Are you training your fastText model with character data instead of word level data? If you did that then I think you’d get the desired result. But you’d probably have to preprocess the training data into a format that’s suitable for fastText.
The problem is that I do not have access to a pytorch version of fastText, so that I am able to add the whole model as an embedding layer and train it. I have only trained fastText embeddings as described in here. Is possible to use the .bin file to continue fine tuning the whole fastText model?
This might be easier if you explained with an example what you’ve done and what you haven’t done. fastText basically creates an nn.EmbeddingBag weight matrix. All the other stuff is basically lookups for the various components. Have you compiled the fastText bindings for python?

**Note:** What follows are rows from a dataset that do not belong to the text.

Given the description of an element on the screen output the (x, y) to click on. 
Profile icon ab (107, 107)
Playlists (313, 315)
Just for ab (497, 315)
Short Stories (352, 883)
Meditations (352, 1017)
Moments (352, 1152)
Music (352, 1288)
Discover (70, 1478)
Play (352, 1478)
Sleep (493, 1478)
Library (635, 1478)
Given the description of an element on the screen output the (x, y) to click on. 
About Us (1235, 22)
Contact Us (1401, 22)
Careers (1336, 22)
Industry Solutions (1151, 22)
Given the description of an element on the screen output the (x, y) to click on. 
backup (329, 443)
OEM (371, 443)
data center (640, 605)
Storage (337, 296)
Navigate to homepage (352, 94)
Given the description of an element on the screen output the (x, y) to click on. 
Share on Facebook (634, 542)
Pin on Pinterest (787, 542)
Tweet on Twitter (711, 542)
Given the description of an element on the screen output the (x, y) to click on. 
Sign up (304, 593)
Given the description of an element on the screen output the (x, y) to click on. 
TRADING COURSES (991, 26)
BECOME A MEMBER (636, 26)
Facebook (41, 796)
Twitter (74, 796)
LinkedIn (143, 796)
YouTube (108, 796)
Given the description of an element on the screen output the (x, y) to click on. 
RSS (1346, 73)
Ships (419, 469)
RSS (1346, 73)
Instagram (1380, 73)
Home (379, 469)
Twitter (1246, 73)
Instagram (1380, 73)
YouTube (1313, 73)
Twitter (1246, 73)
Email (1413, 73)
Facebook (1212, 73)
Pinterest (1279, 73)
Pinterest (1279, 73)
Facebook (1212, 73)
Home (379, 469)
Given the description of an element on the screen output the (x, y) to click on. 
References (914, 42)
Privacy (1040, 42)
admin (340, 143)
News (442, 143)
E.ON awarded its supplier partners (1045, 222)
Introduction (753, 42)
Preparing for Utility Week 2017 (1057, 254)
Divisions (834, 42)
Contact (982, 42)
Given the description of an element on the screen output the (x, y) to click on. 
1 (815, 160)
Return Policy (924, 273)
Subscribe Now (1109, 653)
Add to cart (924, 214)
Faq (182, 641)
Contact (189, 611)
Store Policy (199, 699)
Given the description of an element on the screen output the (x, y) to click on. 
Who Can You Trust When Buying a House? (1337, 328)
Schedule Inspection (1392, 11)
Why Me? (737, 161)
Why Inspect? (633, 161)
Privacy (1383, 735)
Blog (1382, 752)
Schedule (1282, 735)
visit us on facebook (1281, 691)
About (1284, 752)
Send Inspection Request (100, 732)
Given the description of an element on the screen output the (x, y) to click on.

If so, you can put the weight matrix into a normal nn.EmbeddingBag.
If you train your fastText model with skipgrams then your lookup will also get partial words. So if you have a skipgram of 3 then the word “there” returns [“there”, “the”, “her”, “ere”]… for unknown words, you won’t get the whole word for OOV, but you would get the components… Now if your word has no components of any words then you’d get nothing, but that’s probably not going to happen if you train on enough data and the input is reasonable (i.e. same language as your train set).
So fastText doesn’t return anything for OOV. But OOV when you have partial words would be super rare. You are saying that the word you are looking up has no 3 letter sequence that is similar to any of the words in your training set?
word vectors for EVERY possible word and 3 letter sequence seen in train? or word vectors for words only? If the former, then the matrix will be too big to fit in memory, if the latter, OOV words that would have a fastText representation won’t have one, since wont be saved in the self.embbag matrix, correct?
I hope I made myself clear
I think the former. But you can also prune these matrices with fastText. But having said that…
It’d be way easier for you to create a small dummy set, train a fastText model, then test it out yourself. I’ve used fastText only a handful of times, so I wouldn’t really trust my own answers.
I am almost certain that fastText does not create a “not found” token. You could do that yourself because creating an EmbeddingBag with num_emb + 1 then copy the weight matrix from fastText over the appropriately.
Ok, I think I get what you mean. But I think that you should be asking the gensim people how they find out of word vectors. Having said that. I still think that for latin-based languages, it would be almost impossible to find a word that wasn’t composed of any smaller sub-sequences from other words. And to get these subwords, you use the function get_subwords. You’ll be able to get a representation of a word that is OOV, but still contains sub-sequences from other words.